The logic of the collision protection is easy to explain. Only when the collision into the tanker is perpendicular, the lower side of the tanker (the hit ship) is damaged below waterline as a function of the forward draught of the striking ship. The longitudinal extent of the damage is short. As collisions between similar size ships (except VLCCs) are most frequent, the main deck of the tanker should absorb the focsle structure ot the striking ship, and the cofferdam and the sloping mid-deck should absorb the stem and bulb of the striking ship. Horizontal deck structure is much stronger than vertical plates - double hull - to absorb collision forces (compare car design).

In non-perpendicular collisions, the flare of the striking ship is assumed to rip off the top side tank structure of the tanker and this is fine for a COULOMBI EGG tanker. The bulb of the striking ship may then not even touch the lower side: it is kept away from the side of the stricken ship by the flare of the striking ship. As isolated collision damage never occurs in the lower 0.25 D of the side, single hull is the best protection there. The 0.25D lower double side of a Double Hull tanker does not add to any protection at all - so why fit it? There are of course many other ways to better protect oil tankers in collisions., e.g. outboard sloping top sides of the tanker extending the crush zone in perpendicular collision and acting as a structural zone that can be ripped off in non-perpendicular collisions. However, such an arrangement is very impractial, when the tanker is loading/discharging and moored against a jetty, when a vertical side is required against jetty fenders, etc. as the tanker draught changes all the time. Another idea is that all ships should have transversly framed bows and flares! The reason is that such structure is very strong vertically (against sea loads, when pitching into waves) but is weaker horizontally, i.e. in collisions. Luckily most ships have transversly framed bows, and most tankers have longitudinal tankbody construction, i.e. the bow of the striking ships deforms and breaks first and absorbs most of the kinetic energy that has to be dissipated in the collision.

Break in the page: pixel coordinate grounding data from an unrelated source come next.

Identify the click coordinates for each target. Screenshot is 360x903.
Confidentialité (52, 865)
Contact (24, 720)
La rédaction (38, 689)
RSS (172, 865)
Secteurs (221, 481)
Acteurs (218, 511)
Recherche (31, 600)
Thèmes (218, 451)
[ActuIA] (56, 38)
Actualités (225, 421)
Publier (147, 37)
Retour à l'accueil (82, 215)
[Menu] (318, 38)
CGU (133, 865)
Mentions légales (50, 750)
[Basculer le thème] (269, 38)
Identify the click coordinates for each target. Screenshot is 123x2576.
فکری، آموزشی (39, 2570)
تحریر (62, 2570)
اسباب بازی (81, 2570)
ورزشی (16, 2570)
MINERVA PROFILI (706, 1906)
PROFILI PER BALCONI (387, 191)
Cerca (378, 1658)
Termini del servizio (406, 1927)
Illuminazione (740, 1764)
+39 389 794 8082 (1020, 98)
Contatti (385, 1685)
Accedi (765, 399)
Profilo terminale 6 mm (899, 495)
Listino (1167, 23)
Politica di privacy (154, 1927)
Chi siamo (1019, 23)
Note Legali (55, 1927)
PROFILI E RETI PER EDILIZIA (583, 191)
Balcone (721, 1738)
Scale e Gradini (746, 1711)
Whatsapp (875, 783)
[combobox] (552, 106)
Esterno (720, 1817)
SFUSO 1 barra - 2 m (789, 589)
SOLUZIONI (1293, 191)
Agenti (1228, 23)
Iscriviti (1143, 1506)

Regardless - the IMO Marpol 92/OPA 90 rules only mandate an arbitrary two meters crush zone of new tankers in the upper side - COULOMBI EGG has a B/5 wide crush zone, which is always much, much better - at least four times. It will save many lives of tanker seamen, when fully implemented.

The IMO damage statistics (MEPC66 (33)) have been converted into non-dimensional form and are therefore not fully representative for very large tankers - VLCC's. VLCC's extremely seldom collide with each other and therefore the vertical extent of damage below the water line is never more than about 12 m - the maximum forward draught of 99.9% of all ships. Therefore the actual spill risk from a lower wing cargo tank of a COULOMBI EGG VLCC is not 0.2 (as shown in the above figure) but much less. A realistic spill risk in collision of a COULOMBI EGG VLCC is thus only 0.05 while it remains 0.25 for a Double Hull VLCC.

Furthermore - Double Hull has very large areas inside the double hull to protect against corrosion and between the cargo and ballast spaces, where leaks may occur. COULOMBI EGG protection reduces these areas to less than one third i.e. the safety of the tanker is increased and maintenance costs are reduced.